====== Available data

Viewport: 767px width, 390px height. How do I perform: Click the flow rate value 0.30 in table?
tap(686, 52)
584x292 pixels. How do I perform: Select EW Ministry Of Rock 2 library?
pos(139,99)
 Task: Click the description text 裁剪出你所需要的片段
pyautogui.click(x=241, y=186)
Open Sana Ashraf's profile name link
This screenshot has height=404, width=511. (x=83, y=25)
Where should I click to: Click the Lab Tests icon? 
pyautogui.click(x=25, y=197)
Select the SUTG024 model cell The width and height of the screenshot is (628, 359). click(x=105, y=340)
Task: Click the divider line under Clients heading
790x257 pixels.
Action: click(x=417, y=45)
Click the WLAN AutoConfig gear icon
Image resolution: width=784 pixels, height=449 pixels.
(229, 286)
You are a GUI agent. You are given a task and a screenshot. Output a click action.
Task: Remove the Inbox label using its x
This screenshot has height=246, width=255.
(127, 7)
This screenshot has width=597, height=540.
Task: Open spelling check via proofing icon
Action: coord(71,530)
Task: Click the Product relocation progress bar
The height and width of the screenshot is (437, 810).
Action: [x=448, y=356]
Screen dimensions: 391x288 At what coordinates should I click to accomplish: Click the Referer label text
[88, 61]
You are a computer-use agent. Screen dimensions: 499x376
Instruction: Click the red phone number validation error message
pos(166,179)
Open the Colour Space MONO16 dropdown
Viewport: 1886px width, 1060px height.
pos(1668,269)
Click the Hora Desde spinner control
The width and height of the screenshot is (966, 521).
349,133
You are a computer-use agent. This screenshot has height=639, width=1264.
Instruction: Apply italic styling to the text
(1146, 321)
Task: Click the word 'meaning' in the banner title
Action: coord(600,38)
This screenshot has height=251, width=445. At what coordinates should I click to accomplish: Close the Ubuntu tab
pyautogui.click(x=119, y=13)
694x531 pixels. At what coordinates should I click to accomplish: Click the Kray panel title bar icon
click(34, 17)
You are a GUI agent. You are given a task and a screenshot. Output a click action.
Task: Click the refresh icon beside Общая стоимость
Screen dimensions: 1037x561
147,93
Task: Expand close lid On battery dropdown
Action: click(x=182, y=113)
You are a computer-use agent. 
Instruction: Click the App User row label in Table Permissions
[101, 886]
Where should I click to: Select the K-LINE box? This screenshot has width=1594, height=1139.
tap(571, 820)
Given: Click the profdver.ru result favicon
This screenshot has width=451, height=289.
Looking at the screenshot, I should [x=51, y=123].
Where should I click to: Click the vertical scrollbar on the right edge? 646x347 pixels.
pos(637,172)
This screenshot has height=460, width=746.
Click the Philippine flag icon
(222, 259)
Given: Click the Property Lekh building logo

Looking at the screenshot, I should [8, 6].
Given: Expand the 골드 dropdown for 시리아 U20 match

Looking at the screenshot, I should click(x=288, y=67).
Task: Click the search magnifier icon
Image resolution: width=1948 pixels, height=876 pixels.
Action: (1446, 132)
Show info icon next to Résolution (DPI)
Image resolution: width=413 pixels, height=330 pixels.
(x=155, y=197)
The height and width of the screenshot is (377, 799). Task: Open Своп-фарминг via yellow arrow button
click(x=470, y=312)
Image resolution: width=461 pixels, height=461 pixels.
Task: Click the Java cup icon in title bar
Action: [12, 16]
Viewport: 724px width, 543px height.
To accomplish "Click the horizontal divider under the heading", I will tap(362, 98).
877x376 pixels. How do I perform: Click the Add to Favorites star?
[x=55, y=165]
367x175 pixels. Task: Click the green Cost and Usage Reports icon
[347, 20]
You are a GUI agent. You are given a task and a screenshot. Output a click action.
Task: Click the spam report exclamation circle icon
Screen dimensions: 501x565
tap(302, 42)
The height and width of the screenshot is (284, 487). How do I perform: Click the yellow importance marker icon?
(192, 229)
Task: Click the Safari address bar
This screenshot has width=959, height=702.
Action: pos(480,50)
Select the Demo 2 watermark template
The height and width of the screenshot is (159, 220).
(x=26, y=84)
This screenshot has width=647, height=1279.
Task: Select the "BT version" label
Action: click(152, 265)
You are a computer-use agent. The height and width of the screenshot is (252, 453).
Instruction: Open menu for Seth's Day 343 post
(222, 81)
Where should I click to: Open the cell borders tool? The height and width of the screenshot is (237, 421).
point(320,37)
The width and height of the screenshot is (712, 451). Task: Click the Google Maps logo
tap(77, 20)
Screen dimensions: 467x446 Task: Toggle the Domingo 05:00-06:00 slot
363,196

============

- [What is required] Some lines of the data above may hold the word "under"; report how many do, and nothing else.

- [Task response] 2